Somos muchos y muchas los que entendemos que la política se hace todos los días en la calle, con las luchas parciales de los centros de trabajo, contra la violencia machista, por la subida de las pensiones, o a un nivel mayor en las huelgas generales ante las contrarreformas laborales. Ahí es donde bastantes candidatos, que nos hemos presentado por diferentes listas, empezamos a hacer política y aprendimos que lo más importante es respetar los principios y objetivos marcados.

Con la aparición de Podemos algunos vieron una oportunidad para que las reivindicaciones por las que luchábamos en la calle, se llevaran a las instituciones, y ambas herramientas, calle y sillón, hicieran que las luchas tuvieran éxito. No reflexionaron sobre el papel histórico de la socialdemocracia, no se pararon a analizar bien a Podemos, una nueva forma de la socialdemocracia, nada más y nada menos.
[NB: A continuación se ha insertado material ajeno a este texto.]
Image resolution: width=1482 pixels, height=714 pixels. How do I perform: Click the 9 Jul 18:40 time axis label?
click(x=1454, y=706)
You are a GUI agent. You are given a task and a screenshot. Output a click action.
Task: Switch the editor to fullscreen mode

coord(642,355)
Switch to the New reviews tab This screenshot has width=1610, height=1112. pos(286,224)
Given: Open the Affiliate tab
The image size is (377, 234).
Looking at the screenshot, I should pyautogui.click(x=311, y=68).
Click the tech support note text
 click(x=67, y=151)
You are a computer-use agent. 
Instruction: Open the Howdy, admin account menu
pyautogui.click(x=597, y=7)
Y es que la socialdemocracia ha valido, vale y valdrá para mantener al sistema capitalista, “agasajando” al movimiento obrero y popular: Te subo un poco el salario mínimo, te apruebo dos leyes progresistas, y déjame 4 años sin movilizaciones. No me critiques, que podría ser peor.

Comicios celebrados, vuelve la política real, y ya salen la ministra de trabajo y  la ministra de economía en funciones, del PSOE, negando que vayan a derogar las últimas reformas laborales, y planteando que hay que «elaborar un nuevo Estatuto de los trabajadores del Siglo XXI». Al parecer, para la vieja socialdemocracia, las prácticas no remuneradas, las subcontratas y ETT’s no son ya suficientemente eficaces como medio de incrementar la explotación, y encuentra preferible el régimen semiesclavista de falsos autónomos como los trabajadores de Glovo.

Una vez más el PSOE cumple excelentemente su papel socialdemócrata pero ¿y Unidas Podemos? ¿Cómo justificar ante los millones de votantes honestos su disposición a colaborar con un gobierno que ya ha negado abiertamente que vaya a derogar las reformas laborales?

Por si alguno aún duda, Unidas Podemos no tiene líneas rojas frente al capitalismo. Todo vale para mantener los sillones, aunque se traicione sistemáticamente a quienes luchamos día a día. No es más que otro partido socialdemócrata, otro mal menor, aunque esto suponga mantener vigentes todas las leyes antiobreras que realizaron partidos menos progresistas.